Sushi Takumi – Japanese Restaurant, Damansara Kim
Words: Nichole Ong
Photos: Han Sen Hou
As the Curate group’s Damansara outlet, Sushi Takumi brings its exceptional omakase experience out of the city centre and into a more accessible neighbourhood.
Stepping inside Sushi Takumi, we were greeted by a serene and intimate space, seats facing the chef’s counter underneath calming white cloth decorations on the ceiling. From our perch, we marvelled up close at Chef Khong and Chef Ken’s culinary prowess, asked them questions, and learned more about our dishes throughout the meal.
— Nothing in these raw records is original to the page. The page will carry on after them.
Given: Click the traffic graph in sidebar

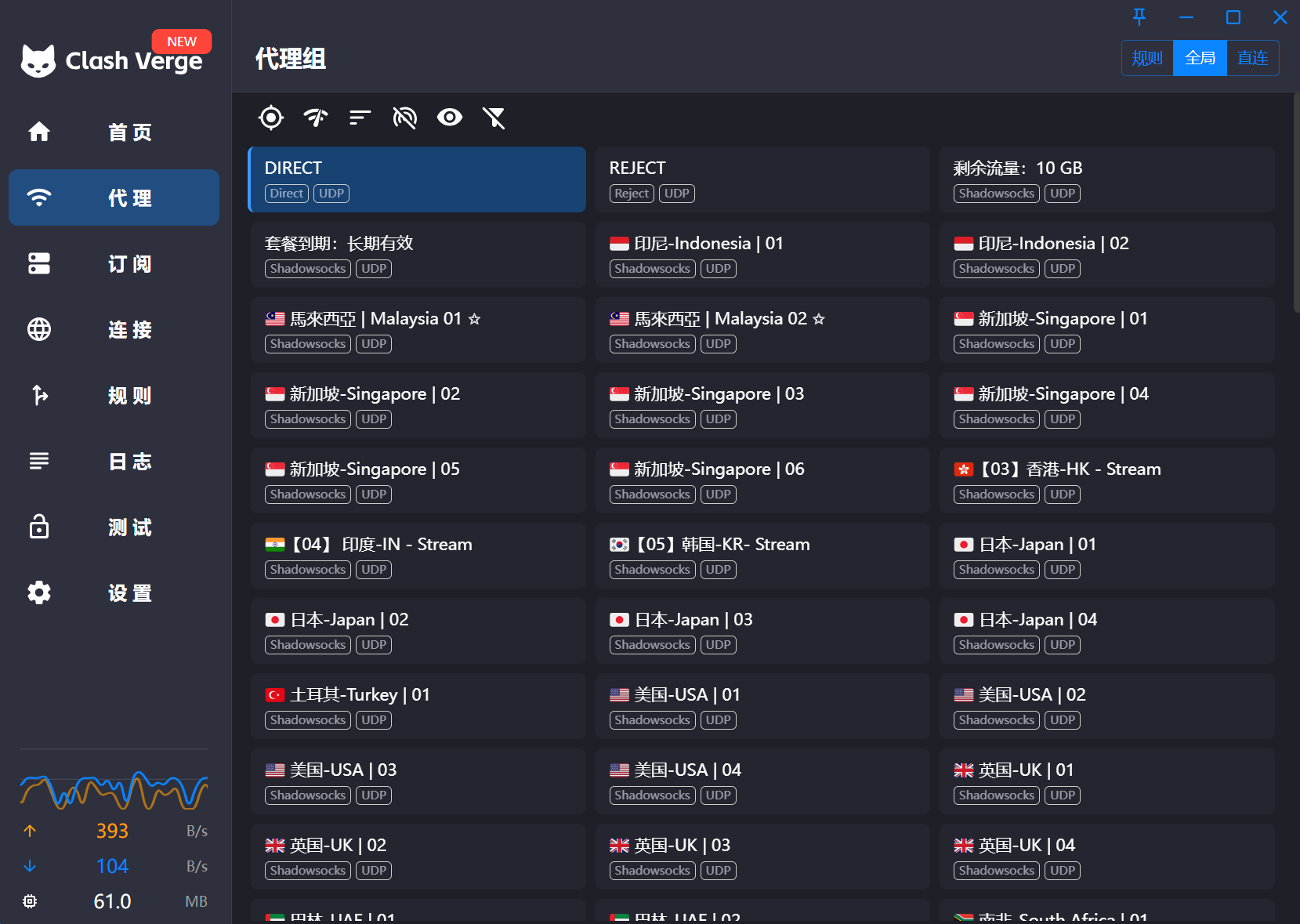Looking at the screenshot, I should pyautogui.click(x=114, y=790).
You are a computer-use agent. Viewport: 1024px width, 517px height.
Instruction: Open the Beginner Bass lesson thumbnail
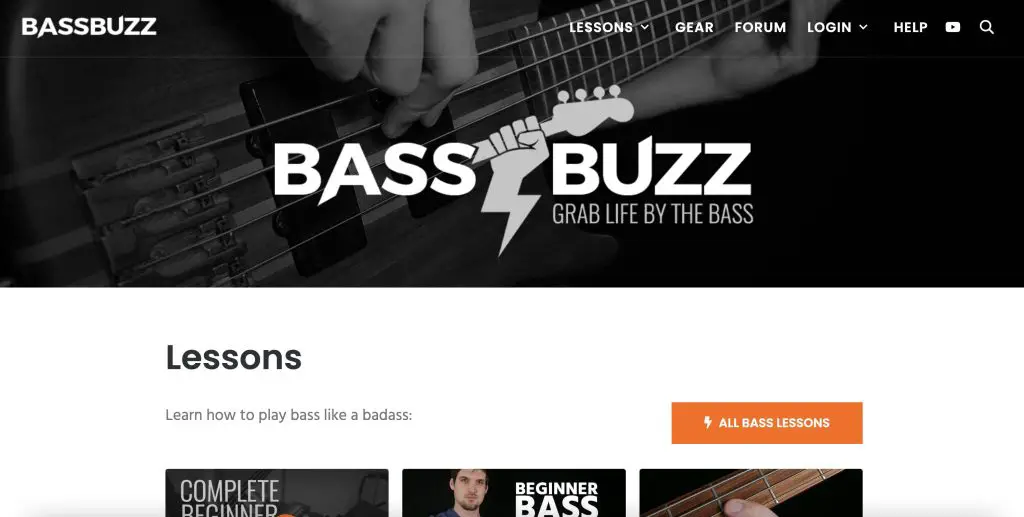point(514,493)
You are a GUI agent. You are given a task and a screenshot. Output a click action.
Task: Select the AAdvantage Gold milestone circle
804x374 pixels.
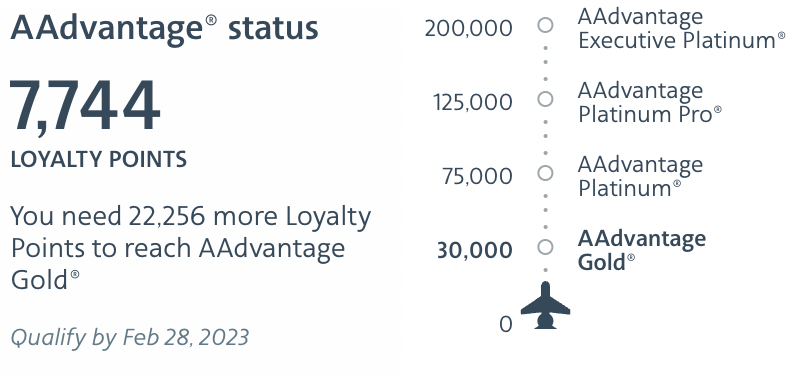[546, 247]
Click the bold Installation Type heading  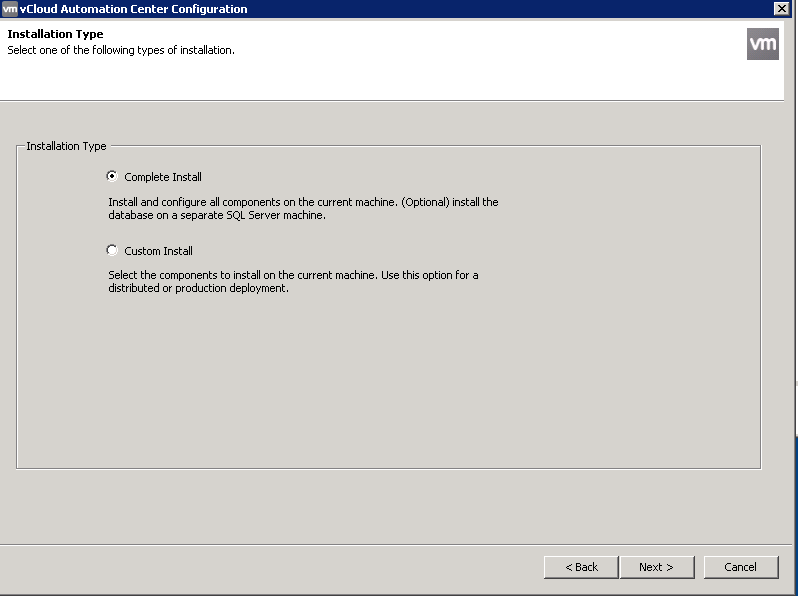[x=55, y=34]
We also appreciated the attentive service from Melba, who anticipated our needs throughout.
Omakase at Sushi Takumi
The menu at Sushi Takumi is fresh and seasonal, offering a range of omakase from RM 188 to RM588, as well as sushi sets and a la carte options. We were treated with the Premium Omakase (RM 588), a seven-course set with optional supplementary add-ons. We experienced a meal inspired by the freshest imported seasonal ingredients from Japan’s winter months.
Appetisers
A trio of appetisers ignited our appetites. Individually prepared and served by Chefs Khong and Ken, our first dish featured crunchy Japanese leek with vinegar miso sauce. The vegetables were served with fresh akagai (blood clams) alongside a shiso flower for a peppermint finish.
The fragrance of the torched hirame (Japanese flounder) wafted in the air as Chef Khong explained our next dish. The fish had been marinated using the Japanese kombu technique, making it especially tender and imbuing it with umami. The shirame was then wrapped around radish sprouts, freshly plucked in front of us, topped with tobiko, and seasoned with fresh yuzu. The result was a dynamic blend of sweet, sour, and umami flavours with pops from the tobiko and a nice crunch from the sprouts.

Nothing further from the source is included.